Collected data:
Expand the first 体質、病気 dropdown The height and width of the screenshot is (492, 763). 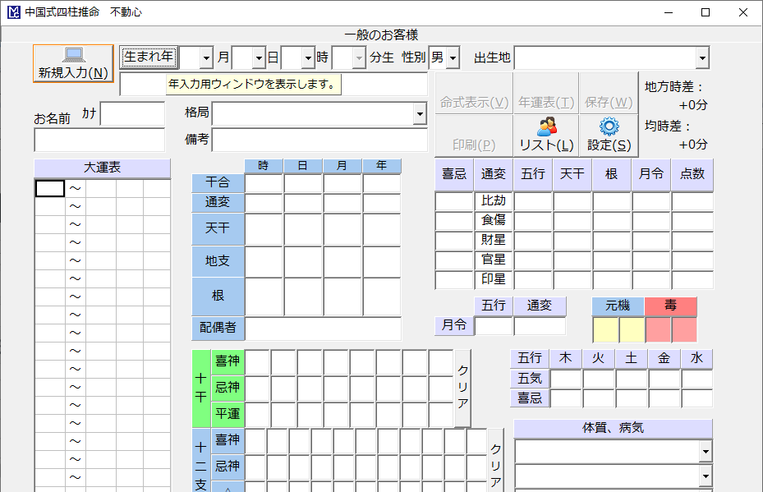[x=705, y=451]
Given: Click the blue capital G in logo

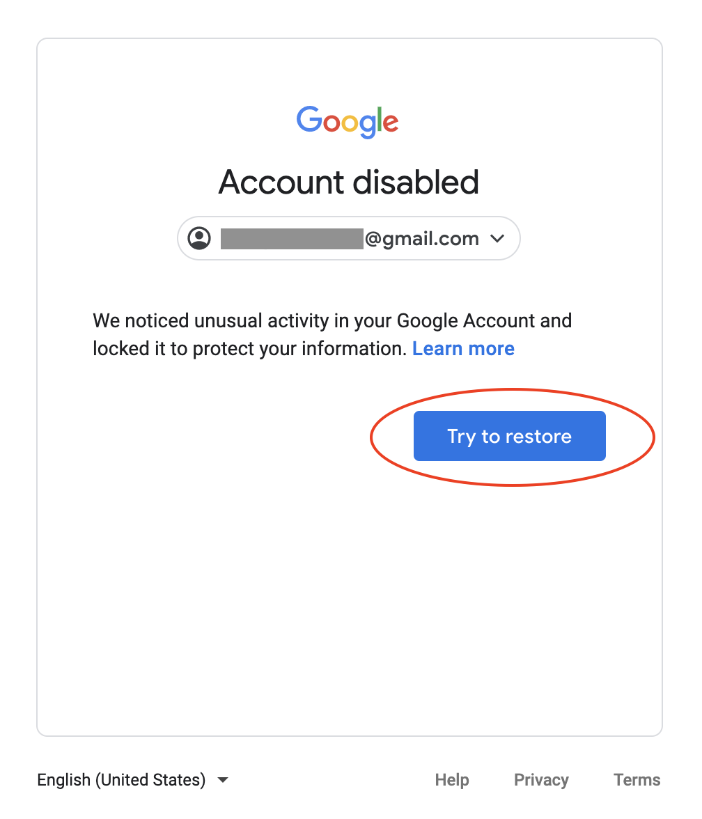Looking at the screenshot, I should [309, 120].
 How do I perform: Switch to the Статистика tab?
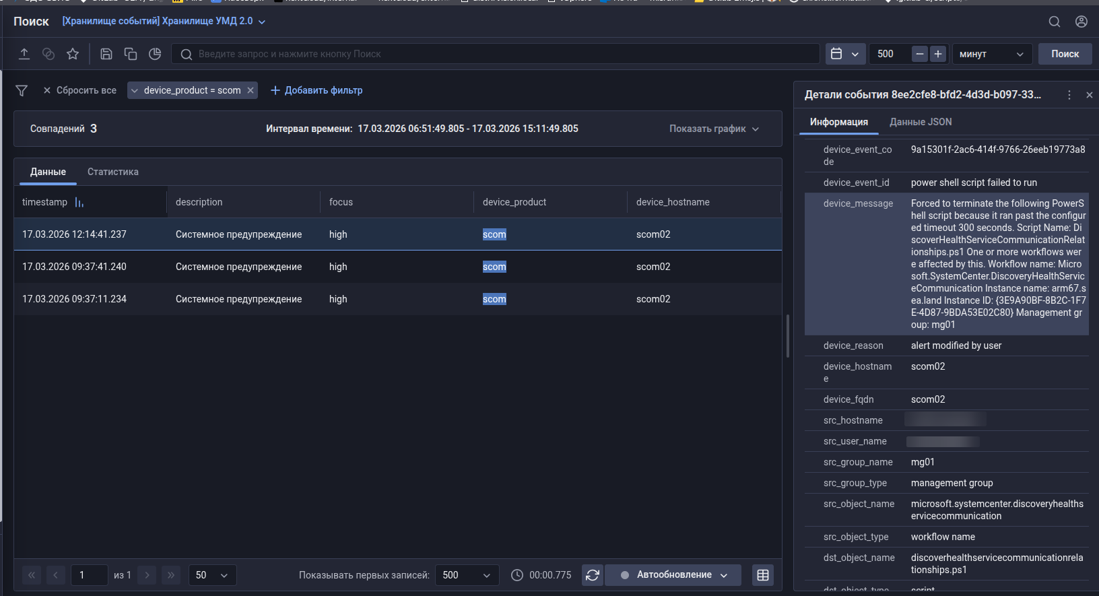coord(113,172)
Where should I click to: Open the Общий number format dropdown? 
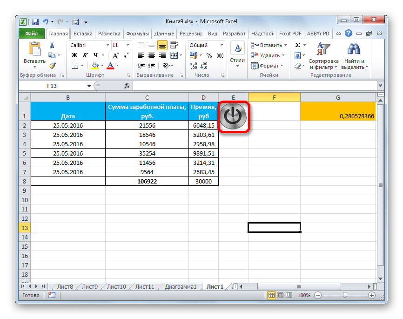(x=221, y=45)
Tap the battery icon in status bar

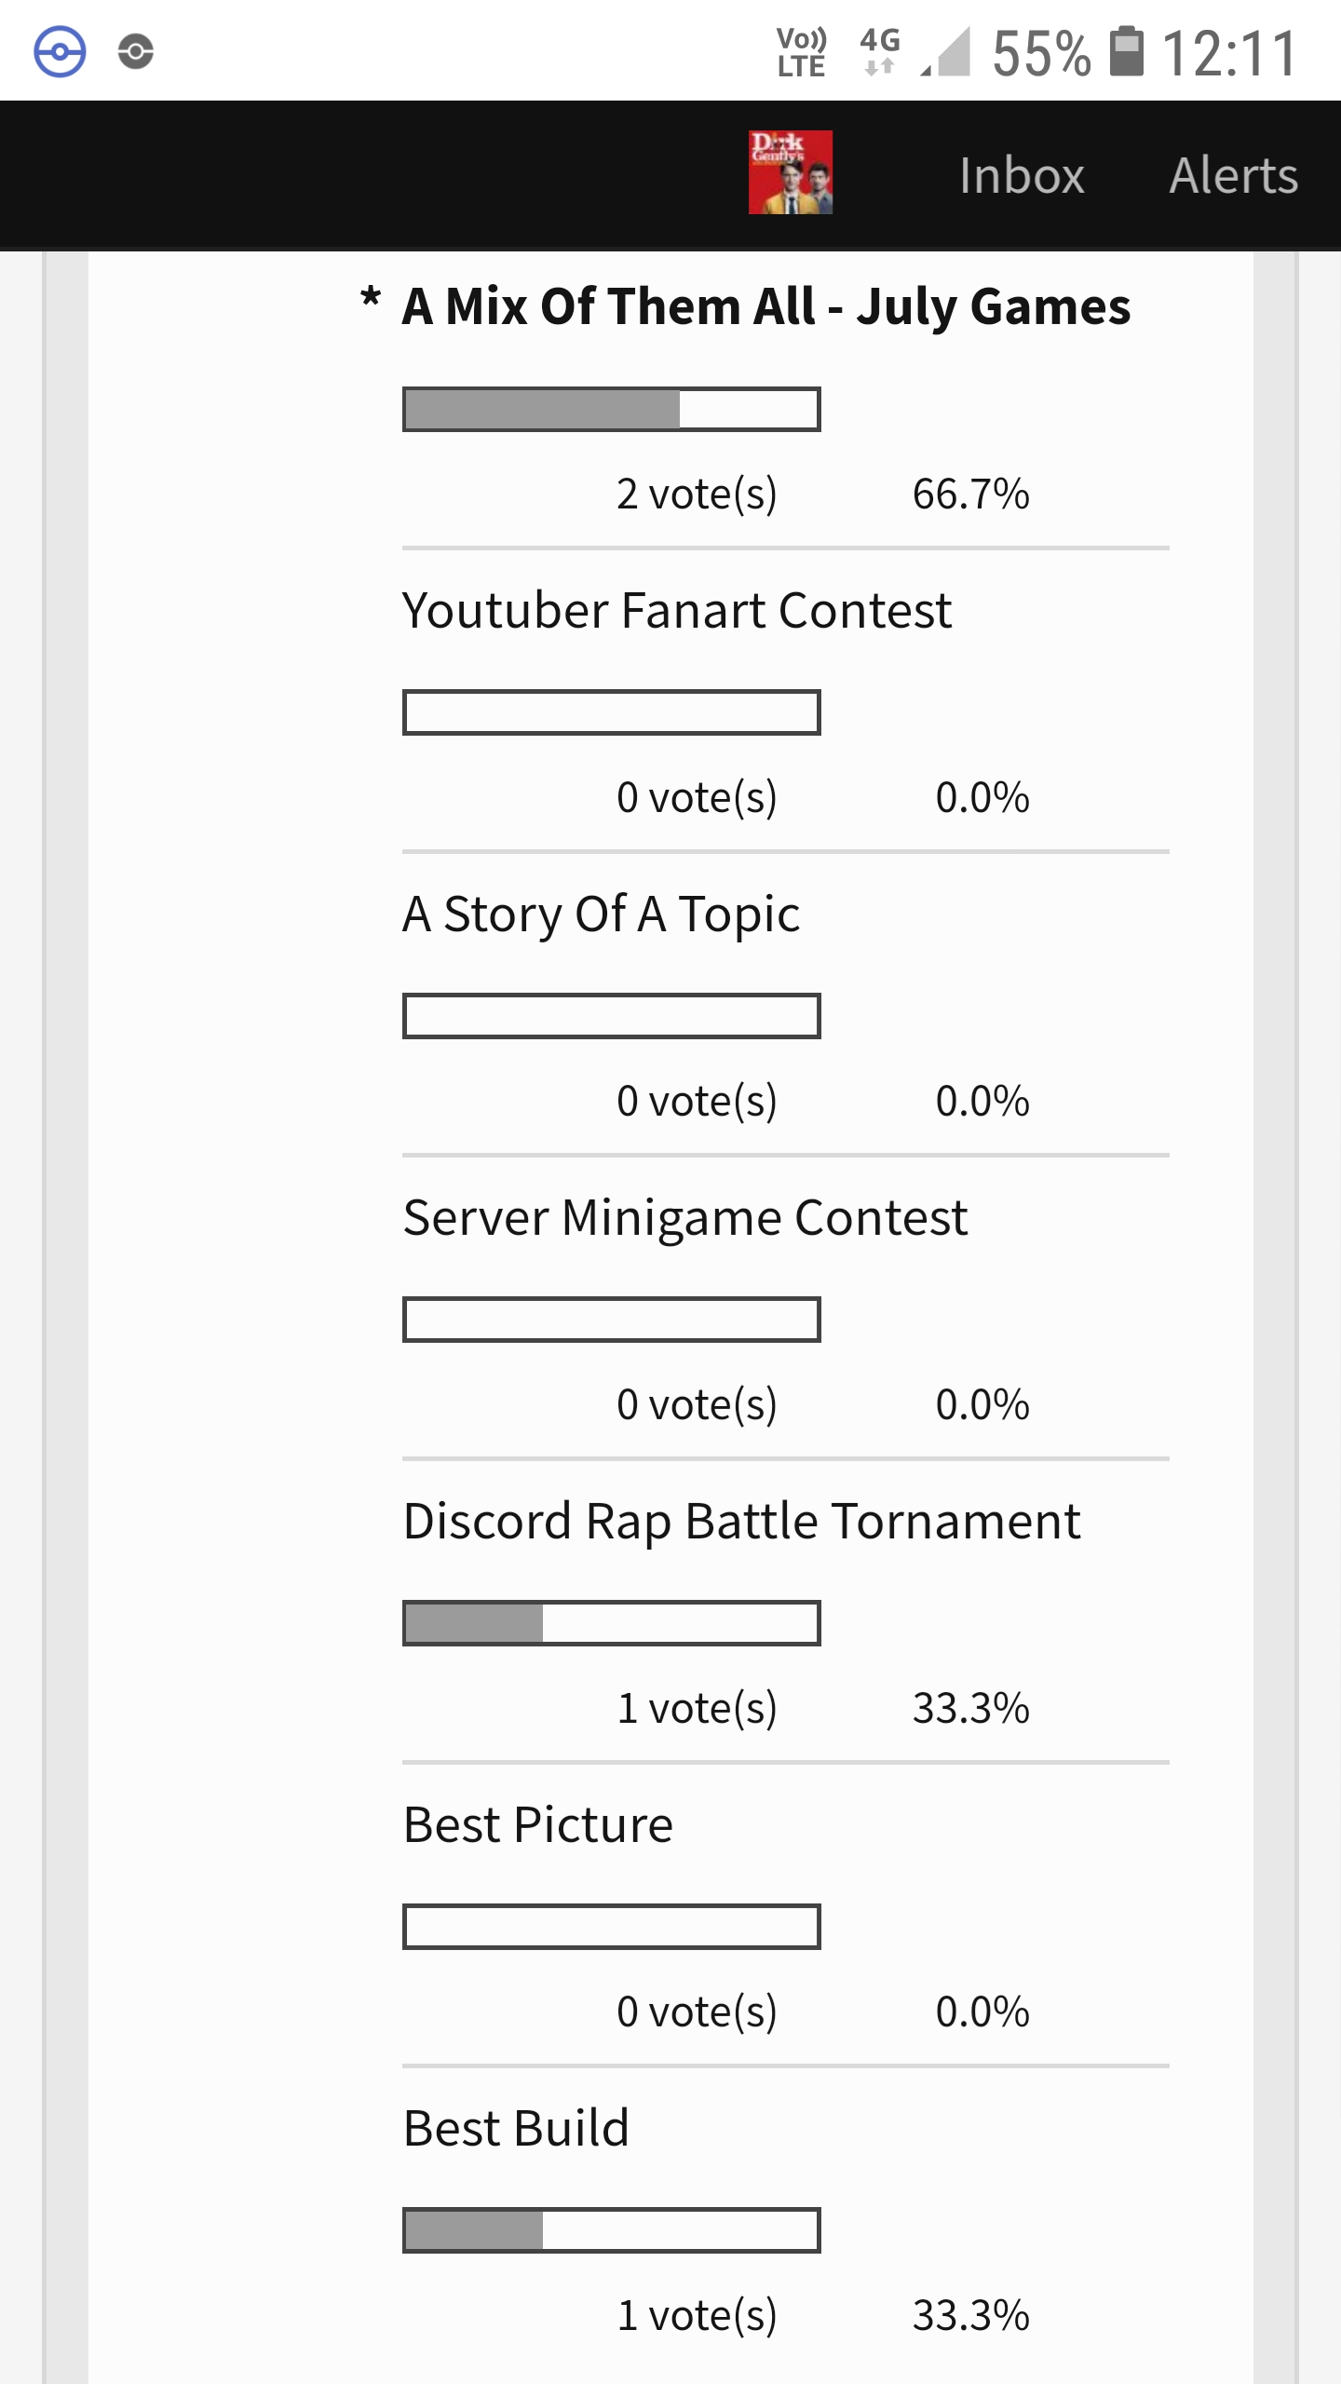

Work to be completed -
Your copy must hold exactly the lines from the one with "How do I perform: Switch" to the end of the records above, both included, and no pictures.

Task solution -
 How do I perform: Switch to the Статистика tab?
coord(113,172)
Where should I click to: Open the Общий number format dropdown? 
(x=221, y=45)
Tap the battery icon in status bar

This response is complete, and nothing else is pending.